154 Le travail d’analyse paysagère se développe alors en deux temps. On accumule d’abord toutes les informations disponibles sur les éléments matériels, relevés de terrains, mais aussi archives qui constituent la base matérielle. Ensuite, une enquête est menée auprès des acteurs du paysage, acteurs étant entendu au sens large : de l’élu à l’habitant en passant par l’aménageur. L’enquête est d’abord individuelle compte tenu du caractère subjectif de l’objet de recherche, puis elle s’adresse à des groupes plus structurés. C’est dans cette deuxième partie que l’on intègre les professionnels ou les artistes intervenant sur le paysage. L’analyse se finalise dans l’identification d’un système dominant basé sur l’image reconnue et partagée et des sous-systèmes dominés qui peuvent dessiner des oppositions ou des divergences avec la vision principale. Si, selon l’auteur, le dispositif peut s’appliquer aussi au milieu urbain, aucune tentative ne semble à notre connaissance avoir abouti à des résultats significatifs sur ce milieu urbain.

Cependant, dans le bilan qu’il rédige des Cinquièmes Journées Doctorales sur le Paysage, qui se sont tenues les 13 et 15 décembre 2012 à Bordeaux, George Bertrand souligne combien l’approche du paysage reste marquée par la nature :

« Paradoxalement, le paysage participe d’un retour à la nature [renouveau d’une pensée et d’un “sentiment de la nature” aussi bien dans le vécu quotidien que dans les expressions artistiques] et d’un retour de la nature [crise environnementale et crise climatique, voire “catastrophe”]. L’anthropisation, l’artificialisation tous azimuts, voire l’artialisation, ont redonné une seconde vie à une naturalité comme dimension intrinsèque du paysage. La nature “naturaliste” est en quelque sorte acculturée au travers du paysage par une pensée métisse qui transcende la coupure nature/culture. C’est l’une des grandes acquisitions de la recherche paysagère. La méthode, mixte par définition, doit en rendre compte. Il n’y a pas de paysage sans nature et il ne peut y avoir de méthode paysagère autrement qu’à la charnière entre sciences sociales et sciences de la nature, soit une culture scientifique encore à improviser. Une nature que les jeunes chercheurs des Journées ont, semble-t-il, beaucoup de mal à aborder, mais qu’ils n’ignorent pas. »
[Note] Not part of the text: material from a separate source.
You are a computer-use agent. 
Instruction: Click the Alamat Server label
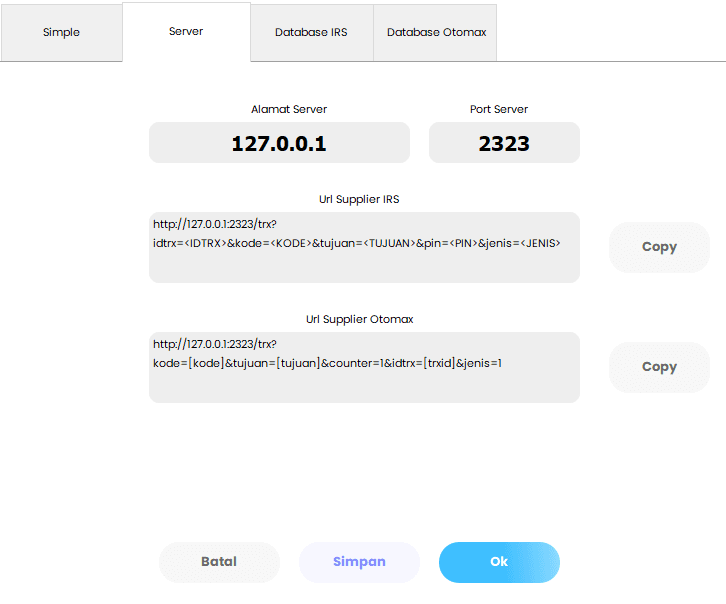tap(289, 109)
155 L’apport des géosystèmes et des démarches naturalistes à la connaissance des paysages urbains semble être à inventer, d’autant que les formes actuelles d’étalement urbain semblent réactiver un besoin de nature confirmant l’importance des démarches liant plus étroitement sciences naturelles, sciences sociales et démarches esthétiques.
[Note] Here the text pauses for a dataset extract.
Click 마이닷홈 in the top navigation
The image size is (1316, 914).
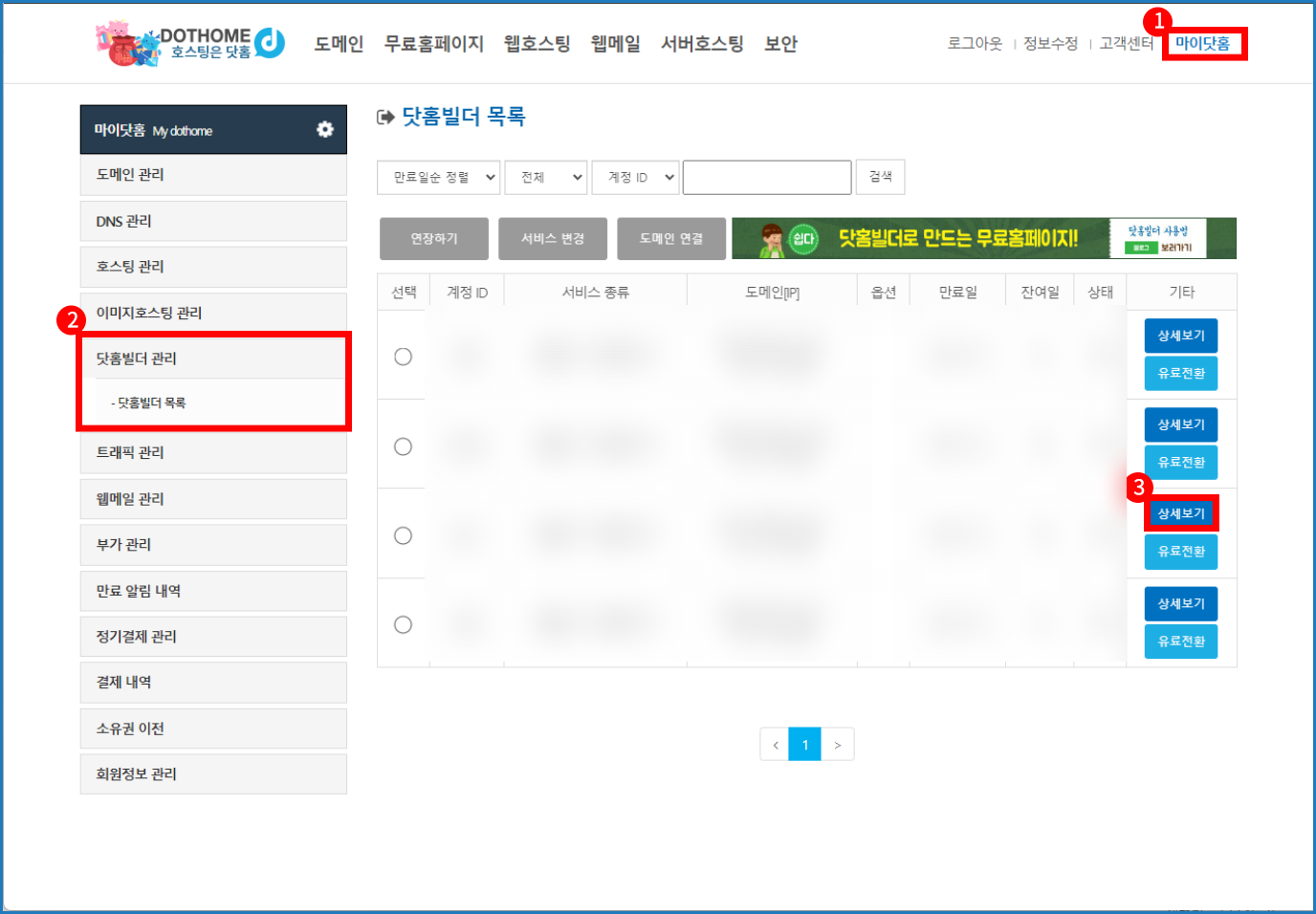coord(1202,43)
2. 2. 8. Le tournant culturel

« … l’étude des paysages constitue un des chapitres fondamentaux de la géographie culturelle ; on y découvre la méfiance par laquelle les groupes humains assurent leur prise sur l’espace et subissent son emprise… » (Claval, 2012, p. 227)
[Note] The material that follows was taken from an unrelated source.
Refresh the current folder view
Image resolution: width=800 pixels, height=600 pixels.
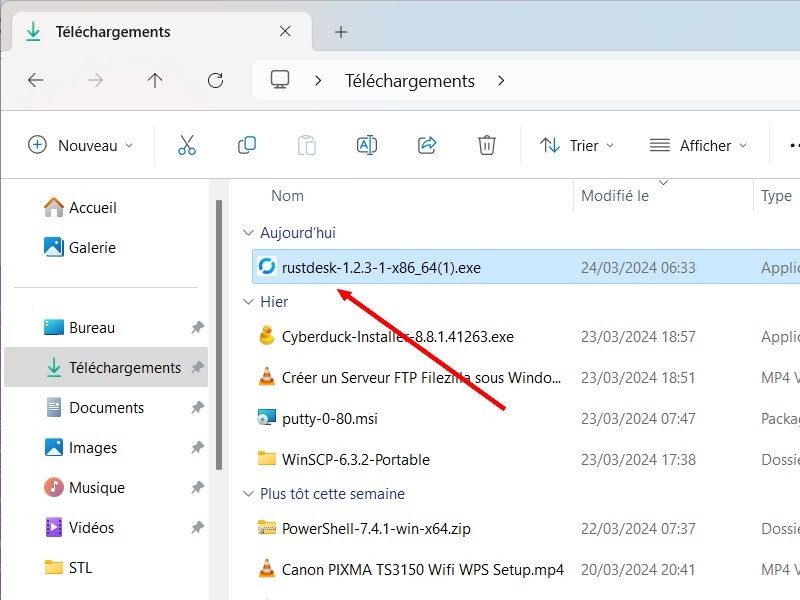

La géographie culturelle connait un essor aux États-Unis dès les années 1930 dans le cadre de l’École de Berkeley. C. Sauer étudie les rapports qu’entretiennent les sociétés rurales, en particulier les sociétés amérindiennes, avec leur environnement. Dans les années 1980, cette géographie culturelle connait un renouveau à l’occasion d’études urbaines s’attachant aux liens de groupes sociaux avec leur environnement. Des mouvements proches se développent en Europe du Nord tandis qu’en France apparait une géographie culturelle présentant deux orientations originales, l’une se situant par opposition à la géographie physique, alors que la seconde se rapproche de la phénoménologie.